パウロは、「自分が置いた礎石とはちがう礎石の上に誰も教会を建てたりしないように」、と警告しています。そのパウロの置いた礎石とは、「キリストとその十字架の死」でした。この礎石の上に、働き人は皆それぞれ技量のかぎりを尽くして教会を築いていきます。そして、最後の裁きの時に火によって試されます。コリントの教会が、裁きの時に燃えて灰となる事態になりかねないのです。ただし、神様の働き人がキリストという岩の上に教会を建てた場合、彼自身は救われます。とはいえ彼は、火の中をくぐりぬけるようにして、神様の御国に入っていくことになります。

 この箇所は信徒一般についてではなく、教師についてのみ語っています。しかし、ここで確認しておくのは、教師だけではなく、すべてのクリスチャンにとっても有益であります。最後の日に(神様の)裁きは「神様の建物」、すなわち教会から始まります。パウロの言葉に、コリントの教会の教師たちへの、警告を見て取るべきでしょう。

 パウロはさらにもうひとつの警告をしています。彼がコリントに建てたのは、建物ではなく、神様がお住まいになっている「神殿」でした。もしも今、誰かがコリントの教会を訪れて、「キリストとその十字架」から離れるように教えるならば、そこに神様はお住みになるでしょうか?。

4.まとめ

 コリントの教会の信徒間の派閥争いがまったく愚かなことであることを、パウロは強調しています。こうした争いの背景にあるのは、自分を他の人よりも上に置いて人を支配したいとの人間の欲望です。パウロは主張します。福音は人間的な知恵に基づく教えではありません。自分を賢いと思う者は愚かであります。ですから、自分が愚かであることに気づいて認めるべきなのです。そして、キリストに基づいて得られる知恵を自分のものとしなさい。人間の欲望のために、神様の教会に争いごとを持ち込むべきではありません。

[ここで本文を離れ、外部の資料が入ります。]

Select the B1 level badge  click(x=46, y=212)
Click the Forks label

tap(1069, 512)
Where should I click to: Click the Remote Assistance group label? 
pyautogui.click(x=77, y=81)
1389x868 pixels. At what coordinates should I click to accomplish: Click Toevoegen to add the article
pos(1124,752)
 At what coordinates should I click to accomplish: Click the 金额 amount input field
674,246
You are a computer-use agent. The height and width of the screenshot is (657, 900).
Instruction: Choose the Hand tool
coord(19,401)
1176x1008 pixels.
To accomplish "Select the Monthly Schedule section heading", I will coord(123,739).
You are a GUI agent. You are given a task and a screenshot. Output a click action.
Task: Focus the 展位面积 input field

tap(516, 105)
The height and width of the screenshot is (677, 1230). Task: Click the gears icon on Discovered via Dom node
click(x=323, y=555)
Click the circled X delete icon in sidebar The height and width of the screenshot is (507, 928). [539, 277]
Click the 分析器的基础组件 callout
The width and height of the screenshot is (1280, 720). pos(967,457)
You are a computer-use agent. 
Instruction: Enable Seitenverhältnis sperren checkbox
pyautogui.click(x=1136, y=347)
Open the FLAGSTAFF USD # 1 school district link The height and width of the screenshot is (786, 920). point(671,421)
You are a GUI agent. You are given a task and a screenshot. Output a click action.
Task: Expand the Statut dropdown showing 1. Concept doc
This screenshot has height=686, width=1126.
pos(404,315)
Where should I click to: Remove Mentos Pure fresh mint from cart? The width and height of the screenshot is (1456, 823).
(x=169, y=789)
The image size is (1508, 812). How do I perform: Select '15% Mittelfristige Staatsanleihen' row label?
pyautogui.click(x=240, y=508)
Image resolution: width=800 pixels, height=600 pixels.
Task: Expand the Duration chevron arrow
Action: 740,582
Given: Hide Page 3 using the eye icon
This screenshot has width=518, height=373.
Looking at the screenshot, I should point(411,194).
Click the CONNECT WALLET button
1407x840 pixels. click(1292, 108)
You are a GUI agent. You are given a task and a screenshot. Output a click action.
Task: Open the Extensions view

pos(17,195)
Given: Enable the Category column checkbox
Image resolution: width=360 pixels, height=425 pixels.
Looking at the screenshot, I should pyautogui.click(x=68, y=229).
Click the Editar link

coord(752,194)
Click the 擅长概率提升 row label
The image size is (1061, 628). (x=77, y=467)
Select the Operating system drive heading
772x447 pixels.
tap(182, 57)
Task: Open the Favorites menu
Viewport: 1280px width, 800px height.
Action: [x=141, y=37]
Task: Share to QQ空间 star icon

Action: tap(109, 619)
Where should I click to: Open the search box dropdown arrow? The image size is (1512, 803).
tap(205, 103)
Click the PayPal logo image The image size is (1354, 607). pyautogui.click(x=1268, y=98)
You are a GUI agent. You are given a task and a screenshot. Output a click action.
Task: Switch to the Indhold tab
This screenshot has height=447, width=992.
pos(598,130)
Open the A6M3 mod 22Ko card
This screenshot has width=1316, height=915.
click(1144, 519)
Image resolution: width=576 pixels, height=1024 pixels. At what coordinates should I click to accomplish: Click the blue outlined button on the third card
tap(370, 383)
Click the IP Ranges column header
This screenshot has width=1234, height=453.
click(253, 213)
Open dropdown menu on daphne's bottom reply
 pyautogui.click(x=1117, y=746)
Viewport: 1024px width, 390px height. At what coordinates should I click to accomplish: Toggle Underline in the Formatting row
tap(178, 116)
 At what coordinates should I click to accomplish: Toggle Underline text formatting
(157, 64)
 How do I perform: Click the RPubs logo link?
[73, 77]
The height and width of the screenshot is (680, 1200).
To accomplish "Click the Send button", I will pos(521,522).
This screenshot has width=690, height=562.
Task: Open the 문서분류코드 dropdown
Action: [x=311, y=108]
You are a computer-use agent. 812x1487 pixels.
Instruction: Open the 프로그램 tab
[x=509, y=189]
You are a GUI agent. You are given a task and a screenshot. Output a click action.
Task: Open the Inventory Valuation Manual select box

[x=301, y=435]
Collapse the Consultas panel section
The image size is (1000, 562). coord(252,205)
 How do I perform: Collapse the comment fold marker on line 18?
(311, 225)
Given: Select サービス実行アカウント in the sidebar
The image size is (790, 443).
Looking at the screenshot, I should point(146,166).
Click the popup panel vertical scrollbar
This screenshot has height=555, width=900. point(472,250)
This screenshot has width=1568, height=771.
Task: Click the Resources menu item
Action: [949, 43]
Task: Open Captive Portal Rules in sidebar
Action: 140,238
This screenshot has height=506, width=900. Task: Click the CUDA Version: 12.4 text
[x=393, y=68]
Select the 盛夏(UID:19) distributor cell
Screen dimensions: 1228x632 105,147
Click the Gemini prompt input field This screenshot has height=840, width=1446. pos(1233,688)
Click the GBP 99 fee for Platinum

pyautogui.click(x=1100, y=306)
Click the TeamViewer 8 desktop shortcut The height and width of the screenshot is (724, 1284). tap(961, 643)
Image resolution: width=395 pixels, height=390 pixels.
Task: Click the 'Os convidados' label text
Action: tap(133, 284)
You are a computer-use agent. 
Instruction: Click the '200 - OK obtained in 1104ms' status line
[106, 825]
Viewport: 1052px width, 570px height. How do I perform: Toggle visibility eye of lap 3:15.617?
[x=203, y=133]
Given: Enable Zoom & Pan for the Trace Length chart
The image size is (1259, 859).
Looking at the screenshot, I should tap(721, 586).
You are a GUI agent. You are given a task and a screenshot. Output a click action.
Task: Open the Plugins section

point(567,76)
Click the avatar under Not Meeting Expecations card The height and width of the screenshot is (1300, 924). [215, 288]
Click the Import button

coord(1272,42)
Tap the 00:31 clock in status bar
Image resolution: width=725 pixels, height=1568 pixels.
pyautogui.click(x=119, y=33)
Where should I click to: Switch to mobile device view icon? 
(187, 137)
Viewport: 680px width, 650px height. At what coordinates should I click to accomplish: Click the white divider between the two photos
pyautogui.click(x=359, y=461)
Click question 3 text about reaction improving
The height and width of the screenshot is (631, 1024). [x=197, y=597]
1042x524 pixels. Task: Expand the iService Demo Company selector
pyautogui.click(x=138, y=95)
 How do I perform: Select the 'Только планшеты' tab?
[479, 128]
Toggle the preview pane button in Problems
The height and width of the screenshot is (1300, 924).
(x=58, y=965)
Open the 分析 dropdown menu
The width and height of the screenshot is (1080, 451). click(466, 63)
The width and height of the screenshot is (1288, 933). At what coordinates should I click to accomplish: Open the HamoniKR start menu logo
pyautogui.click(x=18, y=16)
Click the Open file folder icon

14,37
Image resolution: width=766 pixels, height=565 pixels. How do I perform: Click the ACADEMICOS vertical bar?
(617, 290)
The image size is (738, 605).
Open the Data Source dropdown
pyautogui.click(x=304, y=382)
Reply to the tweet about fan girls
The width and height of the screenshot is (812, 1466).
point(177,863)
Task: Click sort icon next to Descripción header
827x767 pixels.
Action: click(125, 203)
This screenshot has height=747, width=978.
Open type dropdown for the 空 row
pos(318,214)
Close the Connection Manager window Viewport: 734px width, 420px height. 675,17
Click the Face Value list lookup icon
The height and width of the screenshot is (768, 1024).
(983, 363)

 パウロ、アポロ、ケファ(ペテロ)は皆、神様が御自分の「畑」の世話をするために与えてくださった農夫なのです。彼らすべては、コリントの信徒たちの最善を考え祈っています。それはちょうど、神様がコリントの信徒たちに豊かな賜物を分け与えてくださっているのと同じです。こうして、出来上がっている神様の教会です。誰も「自分のものだ」などと思ってはいけません。教会は「キリストのもの」であり、コリントの信徒たちはキリストの御名によってバプテスマを受けたのです。さらに教会はキリストを通して「神様のもの」なのです。ですから、教会員は主にのみに栄光を称えなければなりません。